Problem statement: Render the data from the start through the line containing "Looking at the image, I should click on (916, 731)." as a numbered list, leaving out blank lines.
>>>
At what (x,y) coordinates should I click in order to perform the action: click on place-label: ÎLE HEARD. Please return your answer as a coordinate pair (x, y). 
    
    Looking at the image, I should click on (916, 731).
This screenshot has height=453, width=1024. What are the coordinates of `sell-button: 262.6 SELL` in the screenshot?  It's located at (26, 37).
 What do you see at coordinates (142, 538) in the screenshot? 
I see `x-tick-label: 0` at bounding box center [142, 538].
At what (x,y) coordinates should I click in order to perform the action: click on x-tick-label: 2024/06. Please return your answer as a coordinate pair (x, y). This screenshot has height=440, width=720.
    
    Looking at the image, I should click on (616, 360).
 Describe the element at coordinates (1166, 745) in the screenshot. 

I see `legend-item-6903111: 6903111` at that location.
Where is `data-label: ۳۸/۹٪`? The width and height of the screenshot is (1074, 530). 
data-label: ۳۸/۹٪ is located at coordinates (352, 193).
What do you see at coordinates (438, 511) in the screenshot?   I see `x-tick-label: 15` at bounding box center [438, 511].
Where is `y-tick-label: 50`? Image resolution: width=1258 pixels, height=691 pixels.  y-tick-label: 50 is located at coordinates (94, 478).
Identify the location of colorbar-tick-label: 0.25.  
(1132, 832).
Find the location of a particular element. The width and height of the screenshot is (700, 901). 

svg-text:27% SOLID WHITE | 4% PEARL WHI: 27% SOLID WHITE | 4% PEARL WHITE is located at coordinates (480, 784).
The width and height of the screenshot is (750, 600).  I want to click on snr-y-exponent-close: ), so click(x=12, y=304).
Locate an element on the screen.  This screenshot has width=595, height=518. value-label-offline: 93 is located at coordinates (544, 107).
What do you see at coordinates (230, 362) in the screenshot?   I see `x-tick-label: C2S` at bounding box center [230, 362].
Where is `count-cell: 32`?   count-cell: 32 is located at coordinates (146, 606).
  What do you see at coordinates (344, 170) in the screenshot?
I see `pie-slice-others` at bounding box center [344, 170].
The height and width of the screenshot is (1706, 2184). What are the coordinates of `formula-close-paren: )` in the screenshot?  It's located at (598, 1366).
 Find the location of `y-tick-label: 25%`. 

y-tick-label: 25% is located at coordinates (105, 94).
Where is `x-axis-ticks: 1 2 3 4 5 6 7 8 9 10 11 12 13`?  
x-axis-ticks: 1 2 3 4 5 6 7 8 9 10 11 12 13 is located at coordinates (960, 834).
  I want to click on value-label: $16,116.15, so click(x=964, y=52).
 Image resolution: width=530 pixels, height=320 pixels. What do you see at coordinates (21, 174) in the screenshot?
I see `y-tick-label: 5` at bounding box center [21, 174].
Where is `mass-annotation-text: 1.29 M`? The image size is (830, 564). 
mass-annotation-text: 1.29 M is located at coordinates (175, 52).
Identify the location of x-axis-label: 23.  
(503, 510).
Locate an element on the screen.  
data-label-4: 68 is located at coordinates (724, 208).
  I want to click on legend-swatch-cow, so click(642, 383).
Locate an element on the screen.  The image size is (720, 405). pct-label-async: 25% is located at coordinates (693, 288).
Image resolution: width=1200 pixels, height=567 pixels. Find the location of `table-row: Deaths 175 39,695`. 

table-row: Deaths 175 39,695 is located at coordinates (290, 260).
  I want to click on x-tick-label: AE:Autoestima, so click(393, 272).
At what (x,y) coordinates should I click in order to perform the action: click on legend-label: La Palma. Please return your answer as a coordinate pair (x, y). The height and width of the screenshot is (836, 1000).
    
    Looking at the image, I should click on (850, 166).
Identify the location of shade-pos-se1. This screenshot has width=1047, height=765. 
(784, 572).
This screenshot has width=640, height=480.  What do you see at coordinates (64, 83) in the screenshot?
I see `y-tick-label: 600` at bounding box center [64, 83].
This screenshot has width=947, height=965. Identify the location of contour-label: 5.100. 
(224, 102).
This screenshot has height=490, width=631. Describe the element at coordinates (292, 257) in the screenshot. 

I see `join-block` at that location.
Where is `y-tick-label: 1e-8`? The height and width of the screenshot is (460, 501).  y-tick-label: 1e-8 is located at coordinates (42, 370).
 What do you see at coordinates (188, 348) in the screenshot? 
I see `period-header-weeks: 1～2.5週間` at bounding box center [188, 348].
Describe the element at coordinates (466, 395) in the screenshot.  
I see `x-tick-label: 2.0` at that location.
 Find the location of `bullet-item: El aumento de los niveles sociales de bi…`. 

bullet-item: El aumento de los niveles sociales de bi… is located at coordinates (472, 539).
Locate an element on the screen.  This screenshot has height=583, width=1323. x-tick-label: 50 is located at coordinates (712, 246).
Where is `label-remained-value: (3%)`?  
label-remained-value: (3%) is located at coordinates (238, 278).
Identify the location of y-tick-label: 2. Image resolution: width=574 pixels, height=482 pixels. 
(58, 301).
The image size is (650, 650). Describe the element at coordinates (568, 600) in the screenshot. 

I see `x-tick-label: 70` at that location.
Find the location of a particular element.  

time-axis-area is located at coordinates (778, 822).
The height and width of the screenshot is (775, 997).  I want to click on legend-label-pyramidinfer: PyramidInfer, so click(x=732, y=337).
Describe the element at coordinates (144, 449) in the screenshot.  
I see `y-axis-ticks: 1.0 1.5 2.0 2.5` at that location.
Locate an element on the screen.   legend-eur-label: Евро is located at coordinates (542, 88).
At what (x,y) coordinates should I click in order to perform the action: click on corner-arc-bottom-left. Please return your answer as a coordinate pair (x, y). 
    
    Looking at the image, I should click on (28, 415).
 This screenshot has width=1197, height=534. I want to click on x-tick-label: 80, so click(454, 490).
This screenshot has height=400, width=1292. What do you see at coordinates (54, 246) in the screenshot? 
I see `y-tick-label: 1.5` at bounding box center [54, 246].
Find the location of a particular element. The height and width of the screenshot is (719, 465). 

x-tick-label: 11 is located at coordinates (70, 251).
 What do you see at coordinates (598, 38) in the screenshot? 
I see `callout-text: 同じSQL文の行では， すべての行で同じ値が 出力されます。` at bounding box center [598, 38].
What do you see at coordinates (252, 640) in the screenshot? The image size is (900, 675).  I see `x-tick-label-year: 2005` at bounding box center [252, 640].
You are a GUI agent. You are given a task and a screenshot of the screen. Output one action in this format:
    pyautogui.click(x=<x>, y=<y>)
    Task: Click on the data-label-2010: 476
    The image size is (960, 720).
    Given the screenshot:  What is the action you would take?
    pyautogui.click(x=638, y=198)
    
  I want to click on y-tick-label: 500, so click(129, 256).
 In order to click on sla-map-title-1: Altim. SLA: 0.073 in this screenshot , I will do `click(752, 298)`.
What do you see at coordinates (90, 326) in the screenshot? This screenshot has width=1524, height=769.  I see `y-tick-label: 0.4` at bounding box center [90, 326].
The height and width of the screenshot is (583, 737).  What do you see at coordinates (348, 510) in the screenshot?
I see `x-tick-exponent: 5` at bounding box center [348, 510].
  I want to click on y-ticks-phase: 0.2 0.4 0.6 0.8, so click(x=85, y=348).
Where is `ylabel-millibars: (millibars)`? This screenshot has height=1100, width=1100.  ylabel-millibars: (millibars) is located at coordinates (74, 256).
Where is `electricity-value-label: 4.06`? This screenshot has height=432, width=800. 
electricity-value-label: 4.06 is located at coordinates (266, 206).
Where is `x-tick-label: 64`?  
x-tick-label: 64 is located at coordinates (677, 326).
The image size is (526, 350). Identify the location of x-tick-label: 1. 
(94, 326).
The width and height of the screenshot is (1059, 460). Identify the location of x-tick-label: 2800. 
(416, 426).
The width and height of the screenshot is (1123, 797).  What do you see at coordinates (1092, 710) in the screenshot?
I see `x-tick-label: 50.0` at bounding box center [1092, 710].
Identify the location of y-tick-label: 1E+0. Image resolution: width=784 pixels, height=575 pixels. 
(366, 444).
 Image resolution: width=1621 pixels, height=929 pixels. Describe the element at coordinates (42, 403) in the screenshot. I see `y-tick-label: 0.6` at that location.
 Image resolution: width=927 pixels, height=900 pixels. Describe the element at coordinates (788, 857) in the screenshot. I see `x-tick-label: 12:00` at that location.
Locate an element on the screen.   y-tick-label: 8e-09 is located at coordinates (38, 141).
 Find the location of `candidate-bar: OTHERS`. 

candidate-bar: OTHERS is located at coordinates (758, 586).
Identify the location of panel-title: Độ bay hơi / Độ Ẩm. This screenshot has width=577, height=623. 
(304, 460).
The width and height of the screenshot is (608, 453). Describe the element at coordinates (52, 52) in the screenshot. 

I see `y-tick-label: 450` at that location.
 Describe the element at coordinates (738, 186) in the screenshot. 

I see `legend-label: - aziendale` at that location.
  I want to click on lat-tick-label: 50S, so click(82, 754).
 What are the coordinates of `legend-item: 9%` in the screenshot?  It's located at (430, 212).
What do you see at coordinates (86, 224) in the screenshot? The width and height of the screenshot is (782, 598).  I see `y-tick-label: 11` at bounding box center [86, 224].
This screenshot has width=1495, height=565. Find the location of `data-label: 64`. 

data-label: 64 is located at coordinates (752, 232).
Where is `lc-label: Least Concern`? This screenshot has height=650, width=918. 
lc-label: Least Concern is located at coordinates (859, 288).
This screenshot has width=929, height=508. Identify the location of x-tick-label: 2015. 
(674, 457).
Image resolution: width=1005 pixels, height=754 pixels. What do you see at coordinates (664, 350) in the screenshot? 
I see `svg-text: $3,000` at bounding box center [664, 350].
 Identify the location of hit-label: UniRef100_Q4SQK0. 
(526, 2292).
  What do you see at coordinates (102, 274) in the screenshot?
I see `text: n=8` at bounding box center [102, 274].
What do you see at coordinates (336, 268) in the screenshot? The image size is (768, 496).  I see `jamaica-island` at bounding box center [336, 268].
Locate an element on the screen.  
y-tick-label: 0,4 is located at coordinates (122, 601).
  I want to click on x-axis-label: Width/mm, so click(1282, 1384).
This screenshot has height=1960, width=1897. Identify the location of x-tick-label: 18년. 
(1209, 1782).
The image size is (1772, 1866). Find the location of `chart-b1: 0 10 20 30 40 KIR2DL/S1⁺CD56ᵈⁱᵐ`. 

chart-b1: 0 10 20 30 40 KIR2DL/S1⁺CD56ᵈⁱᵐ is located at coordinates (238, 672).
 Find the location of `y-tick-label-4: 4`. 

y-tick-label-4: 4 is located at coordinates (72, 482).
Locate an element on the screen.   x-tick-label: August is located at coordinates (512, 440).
<<<
Solution for this task:
1. At what (x,y) coordinates should I click in order to perform the action: click on place-label: ÎLE HEARD. Please return your answer as a coordinate pair (x, y). 
2.     Looking at the image, I should click on (916, 731).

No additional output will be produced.